> _DESCRIPTION OF THE TASK_
Leave out the pictures and copy the remaining records exactly.

> _THE INPUT_
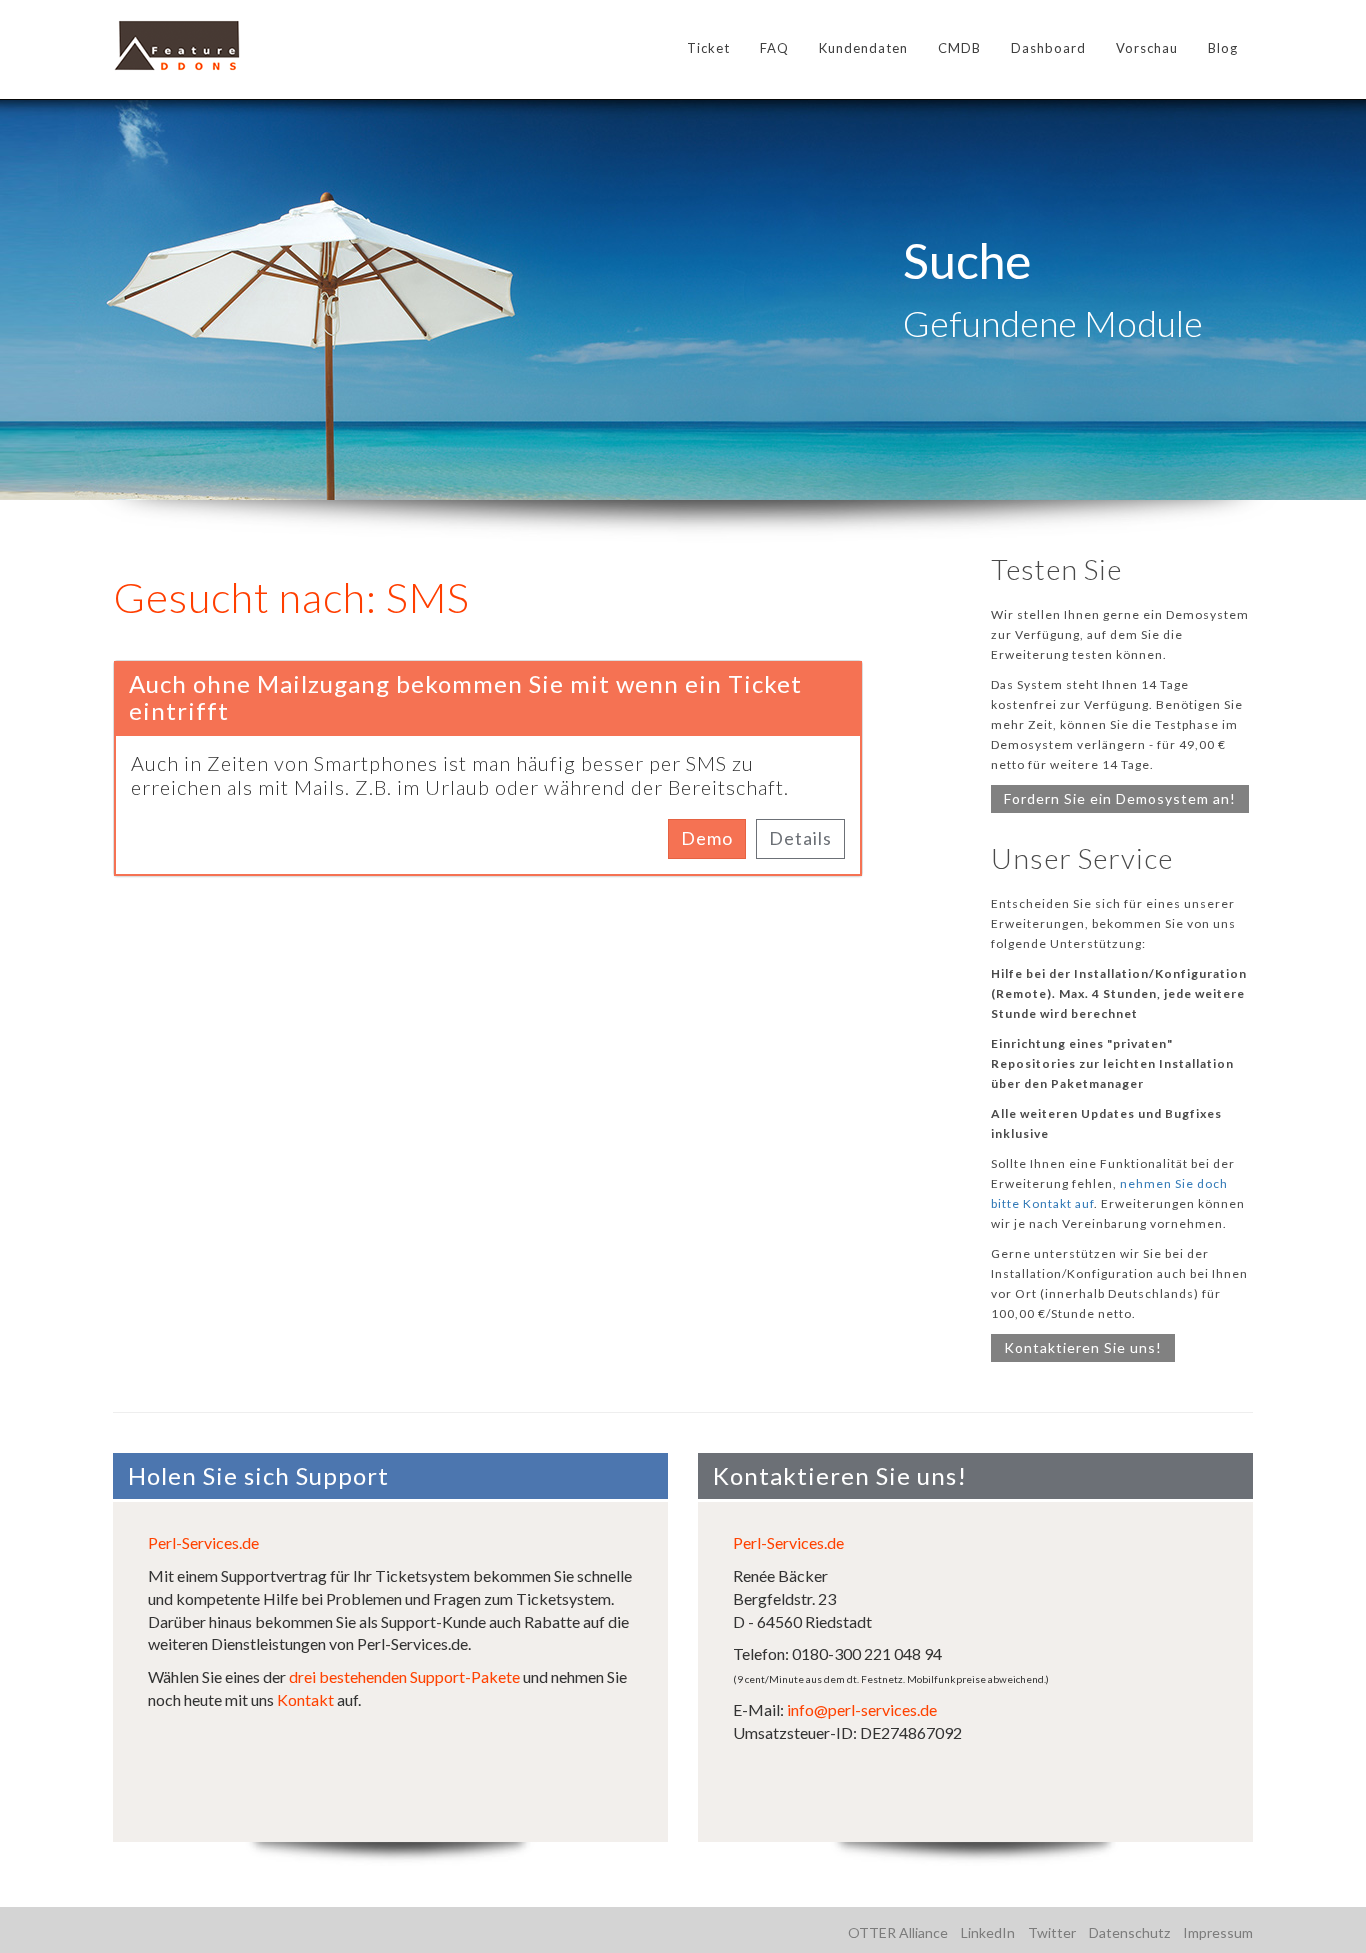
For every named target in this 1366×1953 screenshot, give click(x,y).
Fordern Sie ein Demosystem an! (1120, 798)
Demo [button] (707, 838)
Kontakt (305, 1699)
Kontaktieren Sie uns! (1083, 1347)
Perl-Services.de (203, 1542)
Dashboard (1048, 48)
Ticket (708, 48)
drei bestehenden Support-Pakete (404, 1676)
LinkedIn (988, 1932)
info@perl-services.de (862, 1709)
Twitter (1052, 1932)
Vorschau (1147, 48)
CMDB (959, 48)
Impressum (1218, 1932)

> _ANSWER TO THE EXERCISE_
For every named target in this 1366×1953 screenshot, give click(x,y).
Fordern Sie ein Demosystem an! (1120, 798)
Demo [button] (707, 838)
Kontakt (305, 1699)
Kontaktieren Sie uns! (1083, 1347)
Perl-Services.de (203, 1542)
Dashboard (1048, 48)
Ticket (708, 48)
drei bestehenden Support-Pakete (404, 1676)
LinkedIn (988, 1932)
info@perl-services.de (862, 1709)
Twitter (1052, 1932)
Vorschau (1147, 48)
CMDB (959, 48)
Impressum (1218, 1932)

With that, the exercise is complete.